Given passage
Let me just say at the outset that I have no knowledge of the facts and circumstances other than what is alleged in the complaint, and I do not mean to suggest that the circumstances are as the plaintiffs’ have alleged or that the claims are meritorious. For purposes of discussion, I have simply taken the plaintiffs’ allegations as presented.

In the complaint, the plaintiffs allege that in November 2006, the Company announced a voluntary recall of CompleteMoisturePLUS (“Complete”), a bottled soft contact lens solution sold on a worldwide basis, because of bacterial contamination that compromised sterility. (The company’s press release regarding the November recall can be found here) The complaint further alleges that the defendants “moved to assure the market that the problem was isolated to Asia and that the prospects for the Complete product were favorable.”

Extracted information
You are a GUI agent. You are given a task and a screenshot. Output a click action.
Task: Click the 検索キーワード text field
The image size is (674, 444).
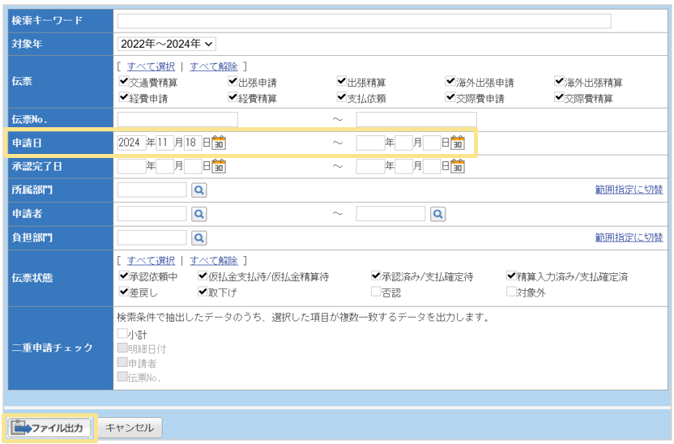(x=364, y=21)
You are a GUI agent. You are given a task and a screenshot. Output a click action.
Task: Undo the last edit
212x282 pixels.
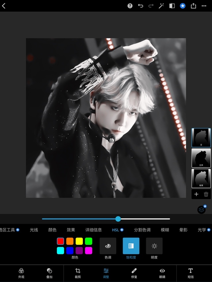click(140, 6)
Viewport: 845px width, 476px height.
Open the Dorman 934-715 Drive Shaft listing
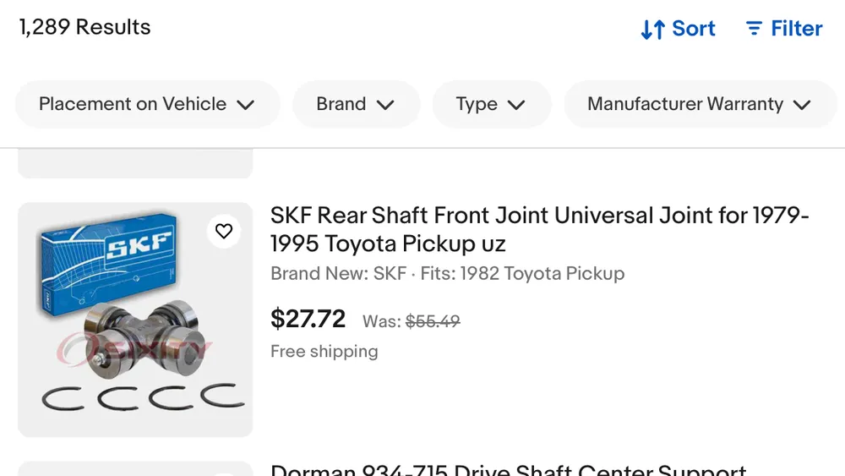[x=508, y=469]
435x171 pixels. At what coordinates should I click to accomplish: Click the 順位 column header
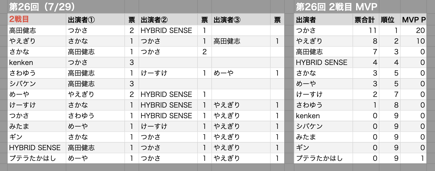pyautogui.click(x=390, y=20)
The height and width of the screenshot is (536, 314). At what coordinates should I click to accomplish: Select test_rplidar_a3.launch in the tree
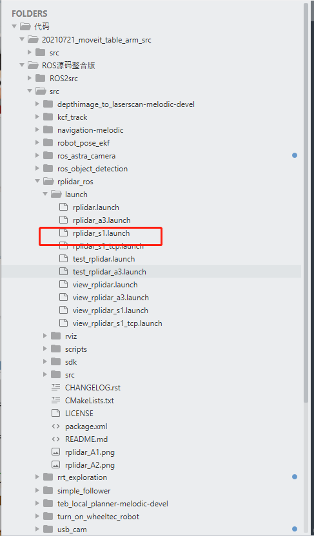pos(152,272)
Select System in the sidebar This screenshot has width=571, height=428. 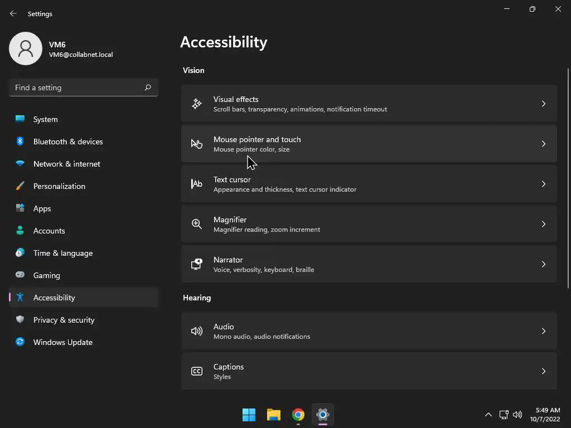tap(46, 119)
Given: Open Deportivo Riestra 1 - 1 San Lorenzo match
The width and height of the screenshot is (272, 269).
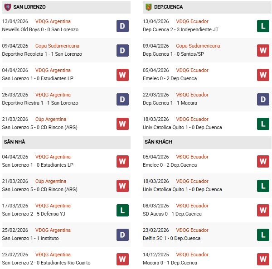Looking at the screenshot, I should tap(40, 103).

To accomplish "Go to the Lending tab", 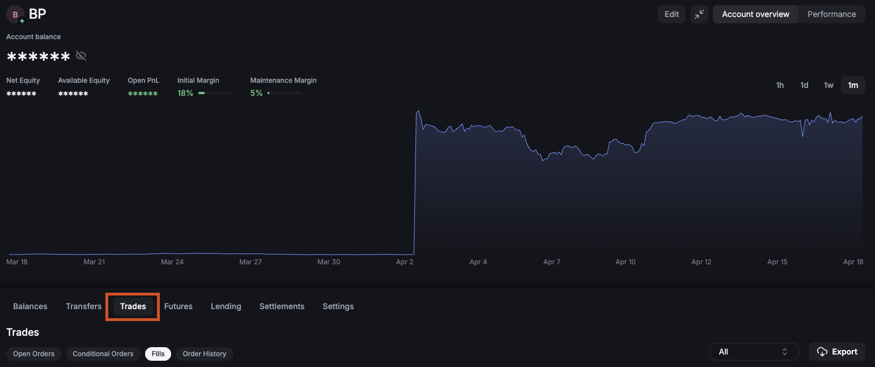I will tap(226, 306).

* * *

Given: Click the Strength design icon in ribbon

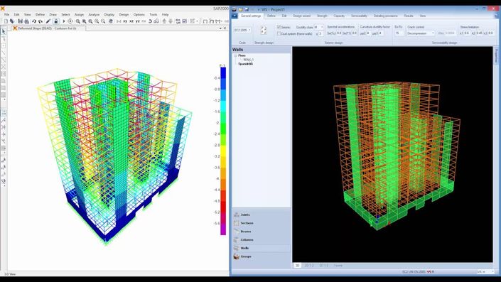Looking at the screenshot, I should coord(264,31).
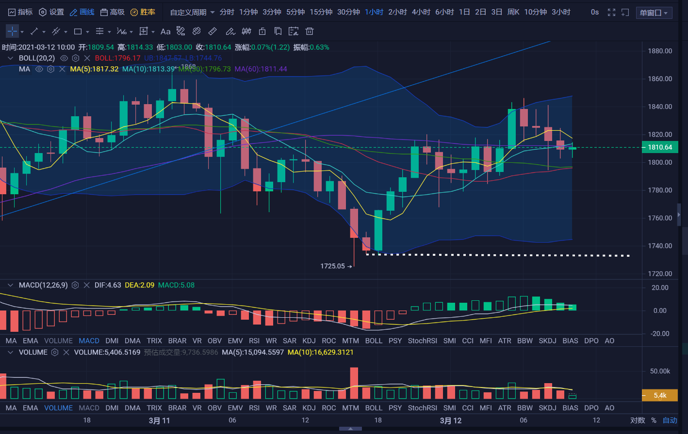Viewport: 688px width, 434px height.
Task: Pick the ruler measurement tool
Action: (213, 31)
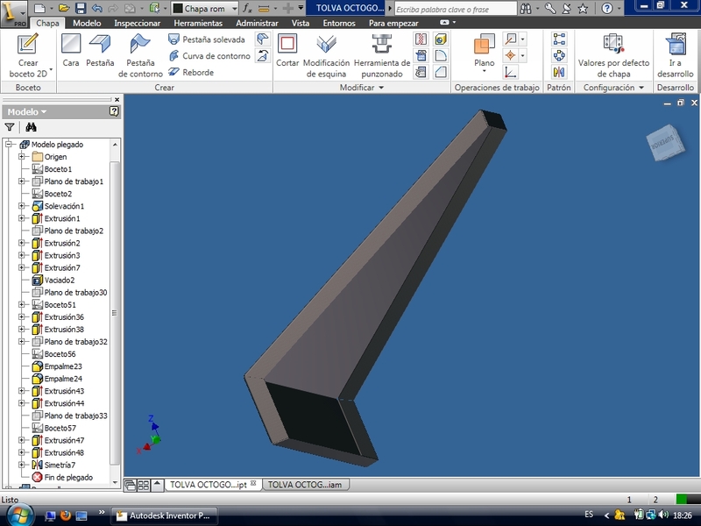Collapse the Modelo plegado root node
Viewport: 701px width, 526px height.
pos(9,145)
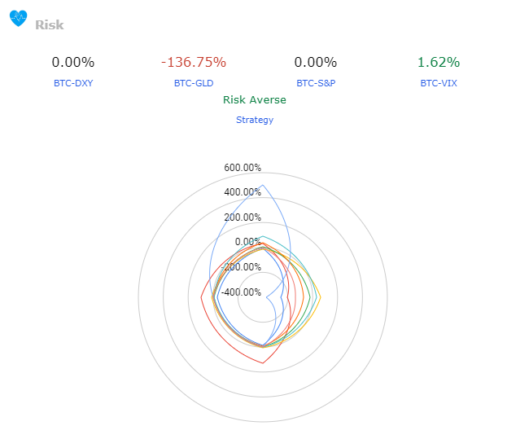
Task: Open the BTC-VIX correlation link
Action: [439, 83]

Description of the task
Continue the commentary on the lawsuit over the contact lens solution recall from the point where it stops.

Response box
The complaint cites a number of company statements that supposedly indicate that the Asian facilities had been sanitized, inspected and would be staged back into production, and that the company’s sales for the Complete product were or would be fully restored. The complaint alleges that in April the Company announced favorable results, including rising sales of Complete. The complaint alleges that the defendants made favorable disclosures about Complete though they knew that there were problems and that a recall was “not just a future possibility but a significant likelihood.” The complaint alleges that as a result of the company’s reassurances, the company’s stock performed well and the defendants were able to sell significant amounts of their personal holdings of the company’s stock at a profit.

The complaint goes on to allege that in a May 25, 2007 press release, the company announced that in response to “information received today from the Center for Disease Control regarding eye infections,” the company was immediately and voluntarily recalling its Complete contact lens solution. (A copy of the company’s May 25 press release can be found here.) The complaint alleges that the company’s stock price declined 14% on this news.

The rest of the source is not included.